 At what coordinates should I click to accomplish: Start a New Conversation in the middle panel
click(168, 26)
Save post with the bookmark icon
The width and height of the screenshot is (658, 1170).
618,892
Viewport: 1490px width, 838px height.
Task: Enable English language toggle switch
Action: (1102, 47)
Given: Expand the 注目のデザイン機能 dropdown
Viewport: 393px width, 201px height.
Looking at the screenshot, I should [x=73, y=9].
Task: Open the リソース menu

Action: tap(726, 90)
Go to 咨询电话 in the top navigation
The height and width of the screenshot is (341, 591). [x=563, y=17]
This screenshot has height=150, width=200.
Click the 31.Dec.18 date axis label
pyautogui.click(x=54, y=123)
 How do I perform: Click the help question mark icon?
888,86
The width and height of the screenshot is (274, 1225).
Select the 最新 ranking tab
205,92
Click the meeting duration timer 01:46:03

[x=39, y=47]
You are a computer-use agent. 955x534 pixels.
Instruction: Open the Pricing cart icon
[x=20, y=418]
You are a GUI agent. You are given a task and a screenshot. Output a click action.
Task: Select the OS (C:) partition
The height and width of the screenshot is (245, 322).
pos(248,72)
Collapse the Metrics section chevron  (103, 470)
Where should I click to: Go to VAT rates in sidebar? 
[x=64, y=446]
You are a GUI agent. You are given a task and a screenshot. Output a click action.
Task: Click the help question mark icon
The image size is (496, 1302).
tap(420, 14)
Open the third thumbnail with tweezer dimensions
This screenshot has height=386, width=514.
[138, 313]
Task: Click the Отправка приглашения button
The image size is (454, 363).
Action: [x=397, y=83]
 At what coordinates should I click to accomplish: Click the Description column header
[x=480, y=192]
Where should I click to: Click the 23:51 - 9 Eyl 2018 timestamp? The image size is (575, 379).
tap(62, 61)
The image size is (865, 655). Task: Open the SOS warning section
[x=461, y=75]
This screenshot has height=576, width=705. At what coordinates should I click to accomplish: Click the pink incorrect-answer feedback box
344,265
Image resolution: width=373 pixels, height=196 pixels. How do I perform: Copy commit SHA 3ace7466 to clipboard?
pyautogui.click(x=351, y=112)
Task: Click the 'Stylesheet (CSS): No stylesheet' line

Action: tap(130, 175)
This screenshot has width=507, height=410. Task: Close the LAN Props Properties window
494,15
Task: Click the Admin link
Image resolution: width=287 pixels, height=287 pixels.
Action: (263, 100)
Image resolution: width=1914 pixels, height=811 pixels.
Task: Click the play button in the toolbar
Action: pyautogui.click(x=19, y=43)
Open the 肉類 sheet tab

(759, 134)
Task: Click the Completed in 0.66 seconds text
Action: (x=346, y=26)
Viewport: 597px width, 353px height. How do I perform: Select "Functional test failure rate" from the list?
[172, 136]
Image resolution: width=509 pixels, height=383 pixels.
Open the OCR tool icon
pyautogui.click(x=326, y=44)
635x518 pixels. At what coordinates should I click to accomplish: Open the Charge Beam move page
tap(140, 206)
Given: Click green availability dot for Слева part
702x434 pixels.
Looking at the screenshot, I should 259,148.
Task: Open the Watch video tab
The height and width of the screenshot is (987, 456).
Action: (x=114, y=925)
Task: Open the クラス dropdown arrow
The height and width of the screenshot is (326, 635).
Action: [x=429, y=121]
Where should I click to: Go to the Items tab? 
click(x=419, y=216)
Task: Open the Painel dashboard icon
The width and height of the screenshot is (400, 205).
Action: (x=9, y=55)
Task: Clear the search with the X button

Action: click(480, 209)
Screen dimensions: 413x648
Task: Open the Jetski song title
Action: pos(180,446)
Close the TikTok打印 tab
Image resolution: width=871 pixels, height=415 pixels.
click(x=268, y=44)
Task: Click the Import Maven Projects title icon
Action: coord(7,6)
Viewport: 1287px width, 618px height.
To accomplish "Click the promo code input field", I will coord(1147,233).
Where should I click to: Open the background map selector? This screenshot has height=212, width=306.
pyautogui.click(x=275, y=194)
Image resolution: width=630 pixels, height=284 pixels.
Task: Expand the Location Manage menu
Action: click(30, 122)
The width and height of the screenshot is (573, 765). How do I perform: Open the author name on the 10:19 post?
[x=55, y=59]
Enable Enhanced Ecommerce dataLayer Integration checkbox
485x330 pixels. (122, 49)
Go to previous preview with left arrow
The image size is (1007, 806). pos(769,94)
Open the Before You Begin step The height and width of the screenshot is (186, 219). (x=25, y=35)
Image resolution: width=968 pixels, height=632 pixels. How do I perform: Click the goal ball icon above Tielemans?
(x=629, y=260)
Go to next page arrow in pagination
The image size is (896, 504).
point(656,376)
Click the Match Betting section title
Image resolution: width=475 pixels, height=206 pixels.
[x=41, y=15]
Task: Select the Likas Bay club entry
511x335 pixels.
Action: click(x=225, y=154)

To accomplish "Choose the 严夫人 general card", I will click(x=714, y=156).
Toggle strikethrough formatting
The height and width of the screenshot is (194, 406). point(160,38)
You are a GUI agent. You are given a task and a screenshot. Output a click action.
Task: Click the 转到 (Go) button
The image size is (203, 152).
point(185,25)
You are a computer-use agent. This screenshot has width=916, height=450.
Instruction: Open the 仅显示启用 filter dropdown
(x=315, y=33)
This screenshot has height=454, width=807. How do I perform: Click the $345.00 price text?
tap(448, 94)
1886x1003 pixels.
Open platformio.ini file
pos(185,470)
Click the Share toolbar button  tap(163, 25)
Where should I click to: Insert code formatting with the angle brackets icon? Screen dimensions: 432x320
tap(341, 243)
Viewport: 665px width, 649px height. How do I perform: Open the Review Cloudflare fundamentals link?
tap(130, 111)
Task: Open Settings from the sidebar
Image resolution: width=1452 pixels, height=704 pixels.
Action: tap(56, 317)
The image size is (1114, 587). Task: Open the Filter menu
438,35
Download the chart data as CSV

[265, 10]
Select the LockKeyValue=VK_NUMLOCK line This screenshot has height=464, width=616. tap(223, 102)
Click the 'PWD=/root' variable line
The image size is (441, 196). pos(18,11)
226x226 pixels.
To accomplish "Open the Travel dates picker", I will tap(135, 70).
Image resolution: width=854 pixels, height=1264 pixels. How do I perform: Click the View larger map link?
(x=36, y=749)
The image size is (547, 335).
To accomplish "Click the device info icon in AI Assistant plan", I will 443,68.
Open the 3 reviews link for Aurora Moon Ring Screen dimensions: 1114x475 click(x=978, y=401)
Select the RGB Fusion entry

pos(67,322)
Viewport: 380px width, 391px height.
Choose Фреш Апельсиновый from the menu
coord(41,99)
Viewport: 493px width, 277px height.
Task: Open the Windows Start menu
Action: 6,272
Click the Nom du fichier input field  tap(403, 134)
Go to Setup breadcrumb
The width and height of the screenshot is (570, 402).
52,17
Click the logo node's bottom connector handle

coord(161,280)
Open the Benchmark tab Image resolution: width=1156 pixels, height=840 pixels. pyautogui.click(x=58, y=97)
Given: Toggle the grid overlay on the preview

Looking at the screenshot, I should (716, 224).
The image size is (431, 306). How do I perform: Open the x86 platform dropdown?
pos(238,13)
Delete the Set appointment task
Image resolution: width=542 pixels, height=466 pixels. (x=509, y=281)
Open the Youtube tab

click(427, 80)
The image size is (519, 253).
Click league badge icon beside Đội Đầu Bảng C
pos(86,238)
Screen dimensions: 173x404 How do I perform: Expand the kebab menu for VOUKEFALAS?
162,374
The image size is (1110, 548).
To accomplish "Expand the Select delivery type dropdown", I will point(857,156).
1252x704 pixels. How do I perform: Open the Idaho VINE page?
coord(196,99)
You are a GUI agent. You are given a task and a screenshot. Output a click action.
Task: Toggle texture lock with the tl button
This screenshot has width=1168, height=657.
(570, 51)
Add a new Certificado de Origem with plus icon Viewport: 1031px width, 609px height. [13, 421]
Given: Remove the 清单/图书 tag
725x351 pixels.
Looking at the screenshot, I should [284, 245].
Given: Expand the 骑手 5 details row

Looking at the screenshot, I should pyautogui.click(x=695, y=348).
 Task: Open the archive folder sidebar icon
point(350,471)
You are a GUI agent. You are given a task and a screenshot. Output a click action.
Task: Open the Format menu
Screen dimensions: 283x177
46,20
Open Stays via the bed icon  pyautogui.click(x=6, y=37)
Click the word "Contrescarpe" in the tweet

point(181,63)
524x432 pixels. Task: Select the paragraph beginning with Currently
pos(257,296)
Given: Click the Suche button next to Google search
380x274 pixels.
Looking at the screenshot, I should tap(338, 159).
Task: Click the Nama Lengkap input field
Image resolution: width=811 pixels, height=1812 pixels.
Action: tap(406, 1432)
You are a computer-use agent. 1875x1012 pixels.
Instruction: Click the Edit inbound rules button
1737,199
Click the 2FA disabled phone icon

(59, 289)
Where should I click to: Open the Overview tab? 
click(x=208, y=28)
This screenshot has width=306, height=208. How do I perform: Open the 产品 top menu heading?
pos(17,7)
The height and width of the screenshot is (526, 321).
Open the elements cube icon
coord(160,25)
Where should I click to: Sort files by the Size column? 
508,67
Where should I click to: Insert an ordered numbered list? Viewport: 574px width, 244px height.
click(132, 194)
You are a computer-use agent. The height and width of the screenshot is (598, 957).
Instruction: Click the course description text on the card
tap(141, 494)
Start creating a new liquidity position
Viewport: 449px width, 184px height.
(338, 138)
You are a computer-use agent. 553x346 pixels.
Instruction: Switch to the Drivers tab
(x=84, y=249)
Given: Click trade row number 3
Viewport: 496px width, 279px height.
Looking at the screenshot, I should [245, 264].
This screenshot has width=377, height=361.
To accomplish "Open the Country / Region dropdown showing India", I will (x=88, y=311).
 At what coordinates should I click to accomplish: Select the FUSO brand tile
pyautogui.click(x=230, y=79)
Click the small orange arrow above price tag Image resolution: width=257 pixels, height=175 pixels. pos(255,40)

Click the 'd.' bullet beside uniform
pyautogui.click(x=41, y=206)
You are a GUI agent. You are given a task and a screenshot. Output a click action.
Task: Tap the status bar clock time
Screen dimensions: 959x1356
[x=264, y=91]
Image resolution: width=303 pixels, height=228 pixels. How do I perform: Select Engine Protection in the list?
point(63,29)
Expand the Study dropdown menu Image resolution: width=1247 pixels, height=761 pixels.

TASK ITEM:
Restate word for word the lines of the data above, starting at the line containing "Click the 'PWD=/root' variable line" and ending at the line containing "Given: Remove the 清单/图书 tag", both included, and nothing more.

RESPONSE:
Click the 'PWD=/root' variable line
The image size is (441, 196). pos(18,11)
226x226 pixels.
To accomplish "Open the Travel dates picker", I will tap(135, 70).
Image resolution: width=854 pixels, height=1264 pixels. How do I perform: Click the View larger map link?
(x=36, y=749)
The image size is (547, 335).
To accomplish "Click the device info icon in AI Assistant plan", I will 443,68.
Open the 3 reviews link for Aurora Moon Ring Screen dimensions: 1114x475 click(x=978, y=401)
Select the RGB Fusion entry

pos(67,322)
Viewport: 380px width, 391px height.
Choose Фреш Апельсиновый from the menu
coord(41,99)
Viewport: 493px width, 277px height.
Task: Open the Windows Start menu
Action: 6,272
Click the Nom du fichier input field  tap(403, 134)
Go to Setup breadcrumb
The width and height of the screenshot is (570, 402).
52,17
Click the logo node's bottom connector handle

coord(161,280)
Open the Benchmark tab Image resolution: width=1156 pixels, height=840 pixels. pyautogui.click(x=58, y=97)
Given: Toggle the grid overlay on the preview

Looking at the screenshot, I should (716, 224).
The image size is (431, 306). How do I perform: Open the x86 platform dropdown?
pos(238,13)
Delete the Set appointment task
Image resolution: width=542 pixels, height=466 pixels. (x=509, y=281)
Open the Youtube tab

click(427, 80)
The image size is (519, 253).
Click league badge icon beside Đội Đầu Bảng C
pos(86,238)
Screen dimensions: 173x404 How do I perform: Expand the kebab menu for VOUKEFALAS?
162,374
The image size is (1110, 548).
To accomplish "Expand the Select delivery type dropdown", I will point(857,156).
1252x704 pixels. How do I perform: Open the Idaho VINE page?
coord(196,99)
You are a GUI agent. You are given a task and a screenshot. Output a click action.
Task: Toggle texture lock with the tl button
This screenshot has width=1168, height=657.
(570, 51)
Add a new Certificado de Origem with plus icon Viewport: 1031px width, 609px height. [13, 421]
Given: Remove the 清单/图书 tag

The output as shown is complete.